< reprint > Why is it recommended to use multiple processes instead of multithreading in Python?

Source: Internet
Author: User

recently looking at Python multi-threading, often we will hear the veteran said:"Python under the multi-threading is chicken, recommend the use of multi-process!"        "But why do you say so?"

To know it, but also to know the reason why. So we have the following in-depth study:

first, the background is emphasized:
1. What is Gil?
The full name of the Gil is the global interpreter lock, the source of which is the first consideration of Python design and the decision to make for data security.
2. Each CPU can only execute one thread at a time (multithreading in a single-core CPU is only concurrency, not parallelism, concurrency and parallelism are all the concepts of simultaneous processing of multi-channel requests at the macro level. But concurrency differs from parallelism in that two or more events occur at the same time, while concurrency refers to two or more events that occur within the same interval. )

In Python multithreading, the way each thread executes:
1. Get Gil
2. Execute the code until sleep or a Python virtual machine suspends it.
3. Release Gil

It can be seen that a thread wants to execute, must first get the Gil, we could think of Gil as a "pass", and in a Python process, the Gil has only one. A thread that does not have a pass will not be allowed to enter CPU execution.         

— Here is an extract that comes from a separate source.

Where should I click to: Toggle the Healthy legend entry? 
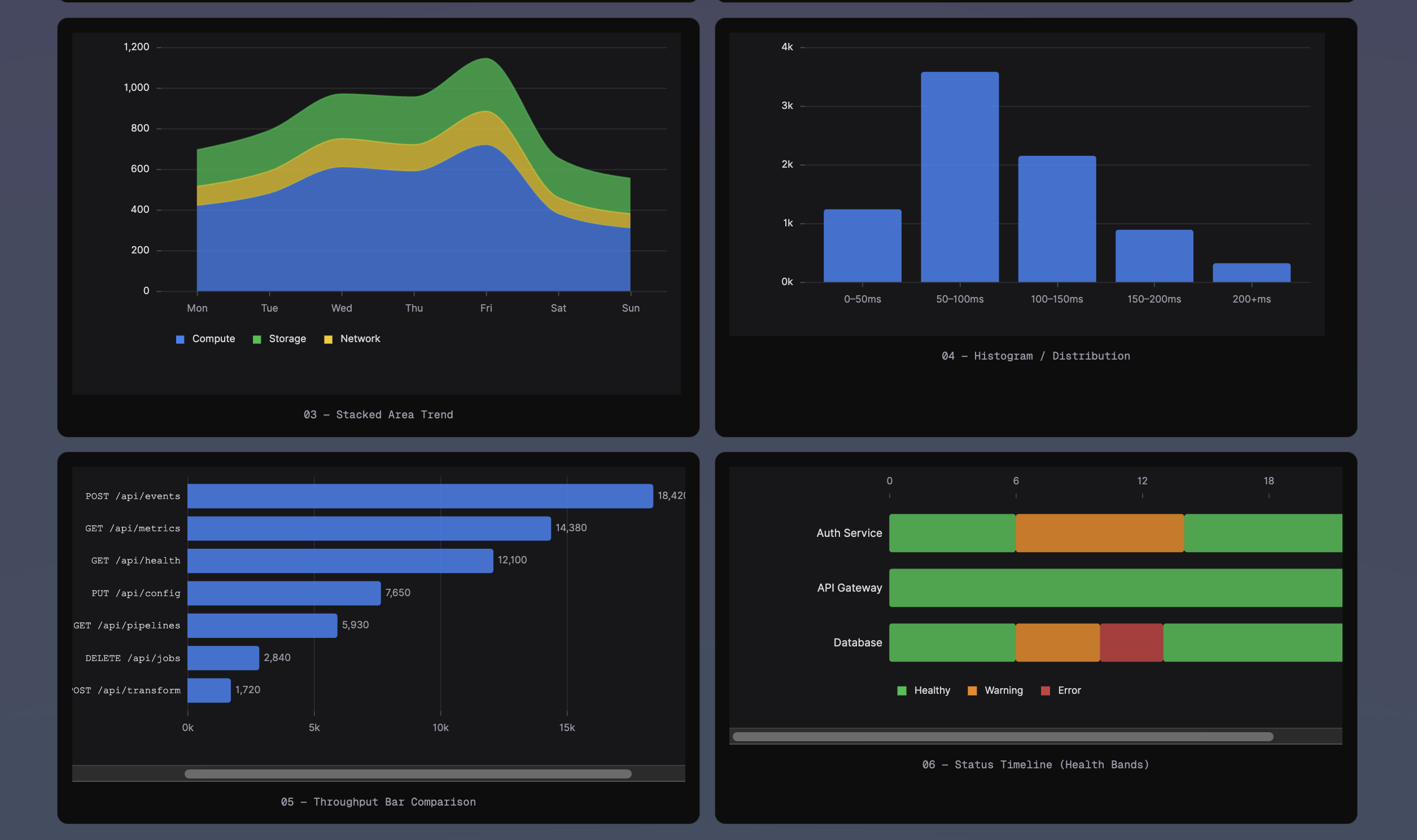pos(933,690)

in python2.x, the Gil's release logic is that the current thread meets the IO operation or the ticks count reaches a maximum of (ticks can be seen as a counter of Python itself, specifically for the Gil, which is zeroed after each release, this count can be        Sys.setcheckinterval to adjust), to be released.

and each time the Gil Lock is released, the thread is competing for locks and switching threads, consuming resources.        And because the Gil Lock exists, a process in Python can always execute only one thread at a time (the thread that gets the Gil can execute), which is why the multithreading efficiency of Python is not high on multicore CPUs.
So is Python's multithreading completely useless?         
here we discuss the following categories:
1, CPU-intensive code (a variety of cycle processing, counting, etc.), in this case, due to the calculation of more work, the ticks count will soon reach the threshold, and then trigger the Gil's release and re-competition (multiple threads switching back and forth is of course the need to consume resources), so Multithreading under Python is not friendly to CPU-intensive code.         

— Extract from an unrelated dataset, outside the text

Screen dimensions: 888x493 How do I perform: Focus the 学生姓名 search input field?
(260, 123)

2, IO-intensive code (file processing, web crawler, etc.), multi-threading can effectively improve efficiency (single-threaded IO operation will be IO wait, resulting in unnecessary time wasted, and open multi-threaded can thread a wait, automatically switch to the threads B, can not waste CPU resources, To improve program execution efficiency). so Python's multithreading is more friendly to IO-intensive code.         

in python3.x, Gil does not use the ticks count, instead uses the timer (the current thread releases the Gil after the execution time reaches the threshold), which is more friendly to the CPU-intensive program, but still does not solve the problem that the Gil causes only one thread to execute at the same time, So efficiency is still not satisfactory.         
Please note: Multi-core multithreading is worse than single-core multithreading, because the single-core multi-threaded, every time the Gil is released, the thread that wakes up can get to the Gil lock, so it can be executed seamlessly, but multicore, after CPU0 release Gil, Other threads on the CPU will compete, but the Gil may be immediately CPU0, causing several other CPUs to wake up to wait until the switch time and then go to the scheduled state, causing thread bumps (thrashing), resulting in less efficiency
back to the beginning of the question: often we hear veteran say:"Python wants to take full advantage of multi-core CPU, use multi-process", what is the reason?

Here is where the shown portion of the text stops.